Den Markt voranbringen

Um sich für das Green-Bonds-Portfolio der KfW zu qualifizieren, müssen nicht nur die Laufzeit und das Rating des Emittenten stimmen. Auch die Green Bond Principles (GBP) müssen befolgt werden. Verpflichtend ist außerdem das Vorliegen eines external Review. „Das verstärkt die Glaubwürdigkeit und schafft Vertrauen“, merkt die KfW-Investmentexpertin an. Daran sei bislang aber noch kein Investment gescheitert. Laut dem Research Paper der Climate Bonds Initiative verfügen 60 Prozent der Green Bonds am Markt über einen external Review.
Auch die KfW hat für ihre eigenen Green-Bonds-Emissionen eine Second Party Opinion bei Cicero eingeholt, obwohl dies in den GBP nicht verpflichtend festgeschrieben ist. „Wir wollen den Markt voranbringen und Standards setzen“, so Kramer.
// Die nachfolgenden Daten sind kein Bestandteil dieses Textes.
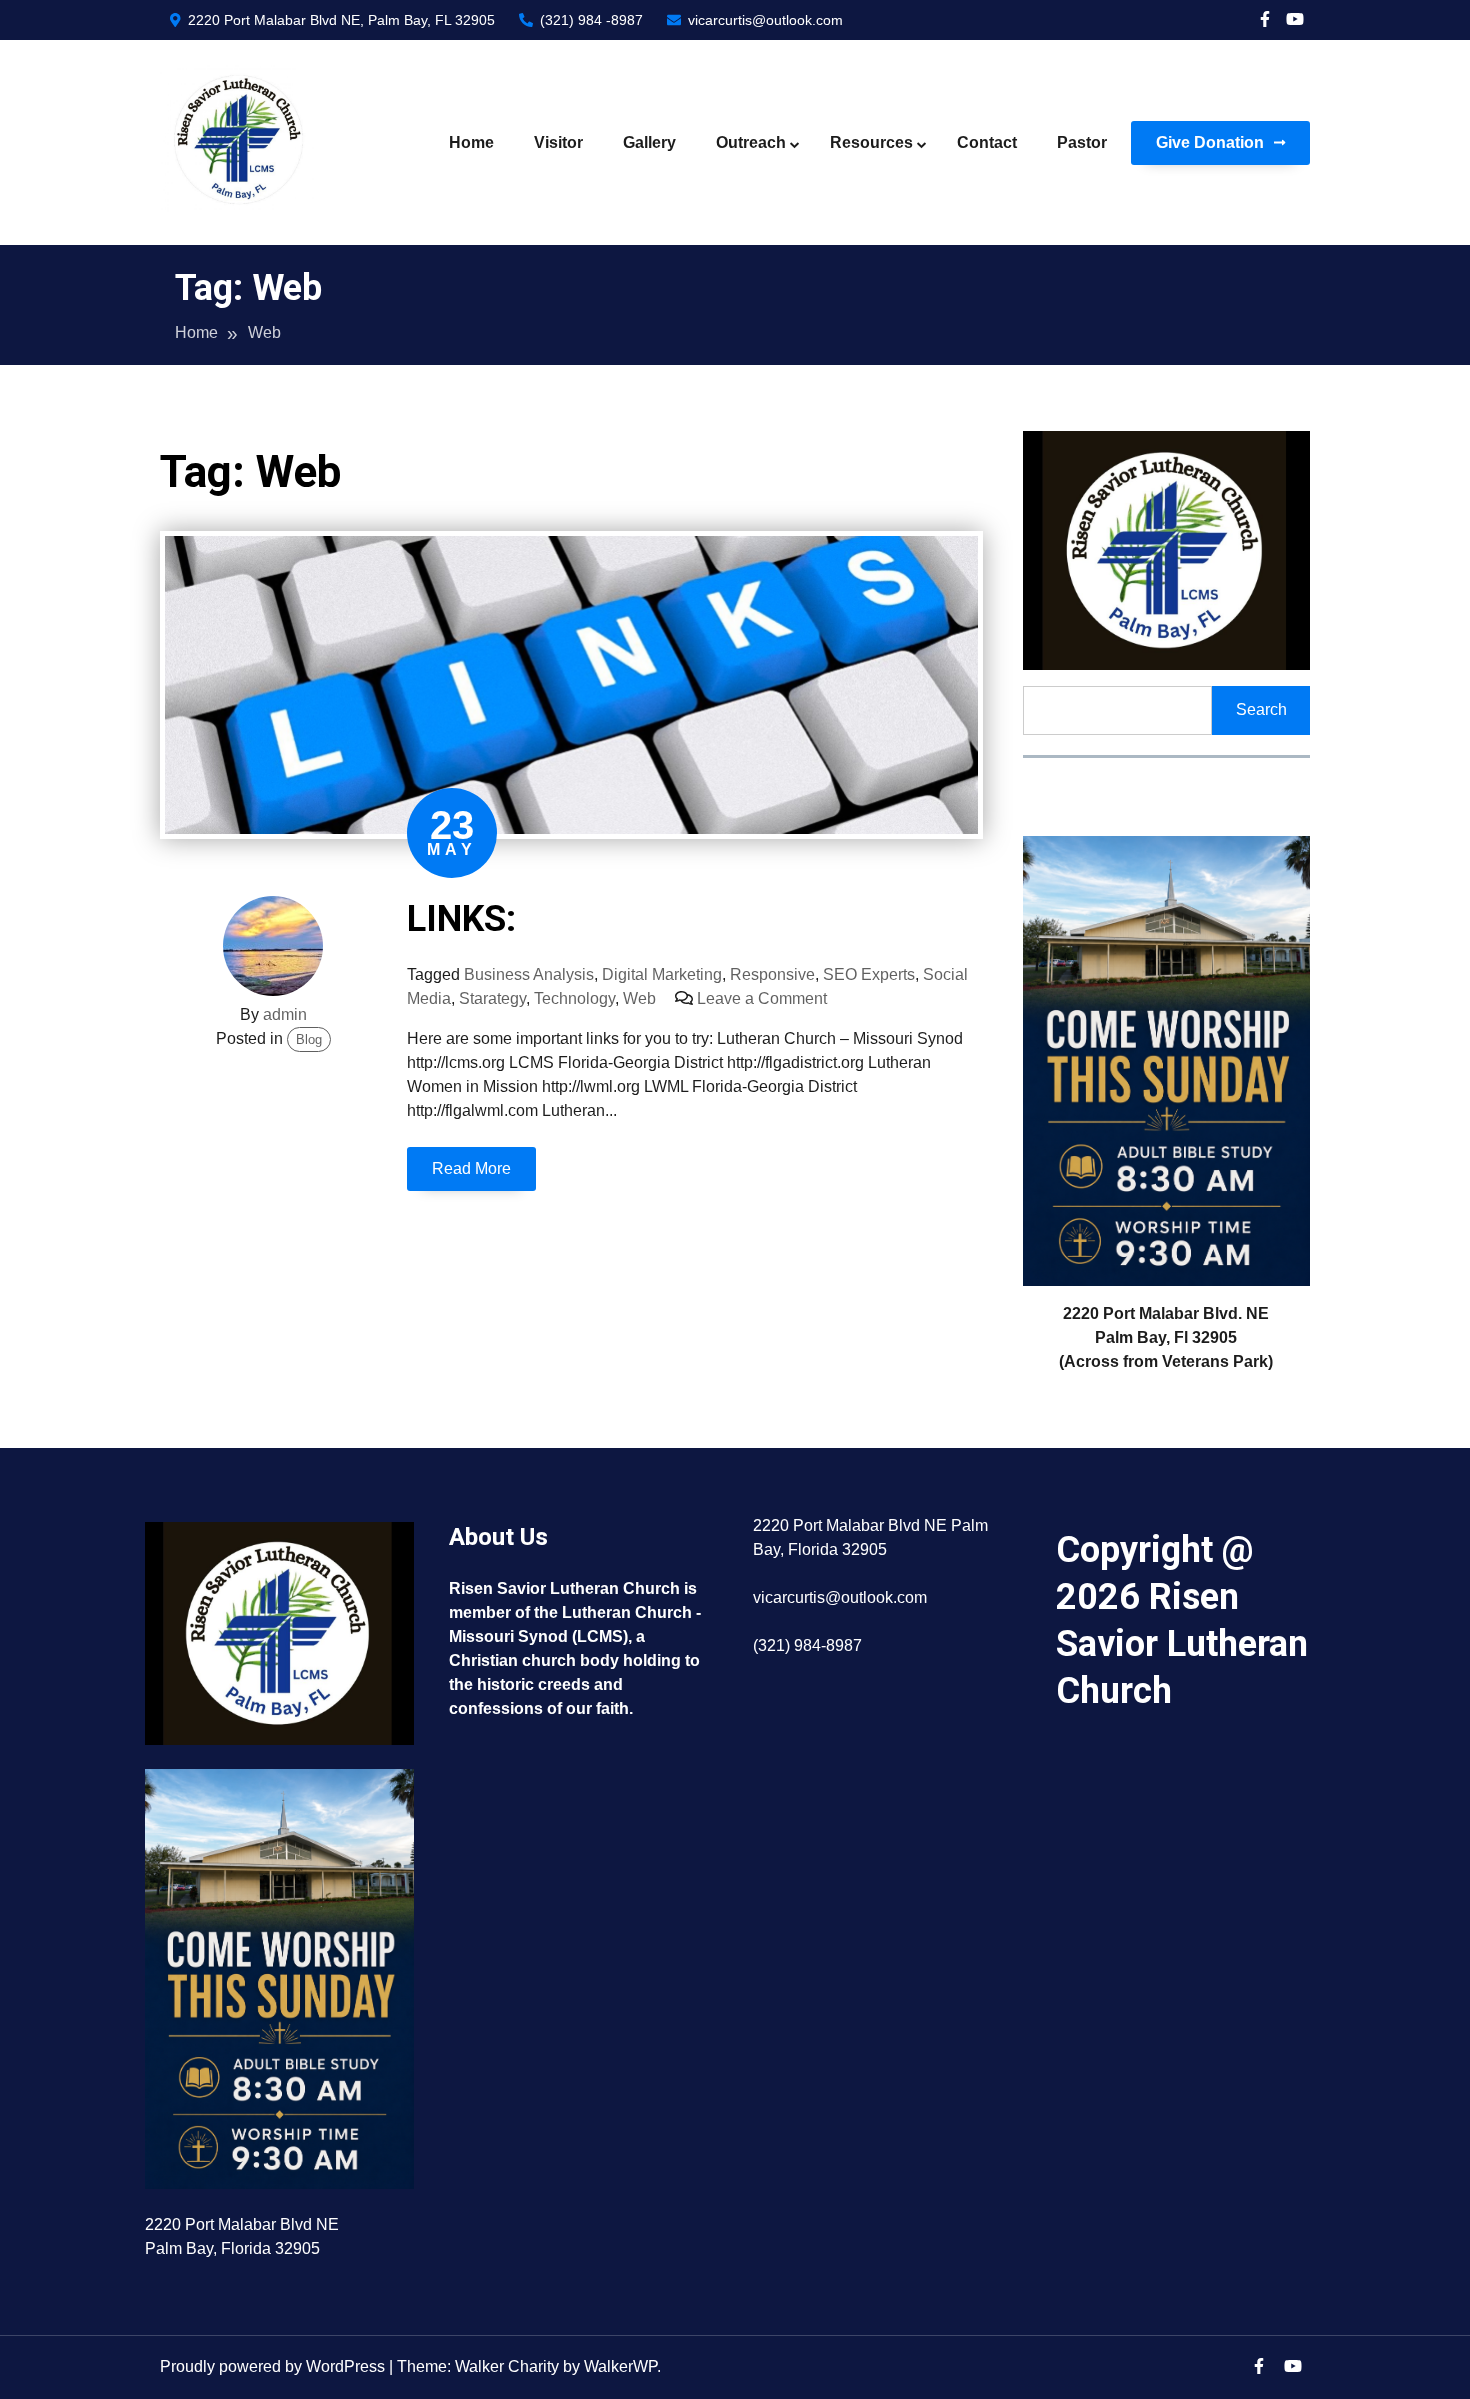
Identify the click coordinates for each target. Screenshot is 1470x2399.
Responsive (772, 974)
Deshalb arbeitet die KfW an den GBP mit, die unter der ICMA aufgehängt sind und rund 200 Mitglieder und Beobachter aus unterschiedlichsten Bereichen – Emittenten, Investoren und Intermediäre, aber auch NGOs, Rating-Agenturen, Wertpapiergesellschaften und politische Institutionen – zählen. „Das oberste Ziel der Principles ist es, Transparenz zu schaffen. Sie bestehen aus vier Kernelementen: Auswahl der Produktkategorie, konkrete Projektauswahl, Management of Proceed und Reporting. Wie diese mit Leben gefüllt werden, entscheidet jeder selbst“, führt Kramer aus.
Innerhalb eines Jahres

Die Green Bonds der KfW sind ein transparentes Produkt, das auf dem Erneuerbare-Energien-­Programm der Bankengruppe aufsetzt und an den Laufzeiten der Kredite ausgerichtet ist. „Wir hätten auch Green Bonds zur Finanzierung von Energieeffizienzmaßnahmen aufsetzen können, aber das haben wir bewusst nicht gemacht, weil wir es einfach halten wollten. Unsere Investoren bekommen eine Evaluierung über unser Erneuerbare-Energien-Programm und ein Impact-Reporting zu den Green Bonds, in dem dargestellt wird, welche CO₂-Einsparungen durch eine Investition in einen KfW-Green-Bond ­erzielt werden. Die Gelder werden innerhalb eines Jahres allokiert“, berichtet Kramer. Umgekehrt schaut sie bei den Green Bonds, die sie für die KfW zeichnet, genau hin: „Wir selbst als Investor­ achten genau darauf, wie das Geld eingesetzt wird und was der Emittent mit dem Geld macht, bis es in die grünen Projekte fließt. Denn einige lassen den Zeitraum bis zur konkreten Mittelverwendung offen.“

Mit ihren Restriktionen wird die KfW für die noch in diesem Jahr anstehende Green-Bond-Emission der MEP-Unternehmensgruppe, die Solaranlagen an Privathaushalte vermieten, als Investor nicht ­infrage kommen. Mit einer geplanten Laufzeit von 20 Jahren liegt ­diese außerhalb der Range, innerhalb der sich die KfW bewegen darf. „Wir richten uns an langfristige Investoren wie Pensionskassen oder Versicherungen, die daran interessiert sind, ein von Einspeisetarifen unabhängiges, granulares und ertragreiches Asset im Bereich der ­Erneuerbaren Energien zu halten“, erklärt Ulrich Bogner, Corporate Finance & Investments Director bei Strasser Capital, die für die Finanzierungsstrukturierungen der MEP verantwortlich ist.
100 Prozent grünes Underlying
Die Nachfrage nach dem Green Bond, dessen Kupon zwischen drei und vier Prozent liegen soll, sei gut; sie komme aus Großbritannien, den Niederlanden, Deutschland und Österreich. Die Attraktivität der Emission, für die eine Vorab-Verifizierung seitens Oekom Research­ sowie eine ­Zertifizierung durch die CBI besteht, macht Bogner nicht nur in der Höhe des Kupons aus, sondern im 100-prozentig grünen Underlying Asset. „Für die erste Tranche unseres Green-Bonds-Programms ­haben wir ein deutschlandweit diver­sifiziertes Solarmietportfolio zwischen 2.800 und 3.000 Anlagen.­ Das Finanzierungsvolumen umfasst voraussichtlich circa 25 bis 28 Millionen Euro“, so Bogner.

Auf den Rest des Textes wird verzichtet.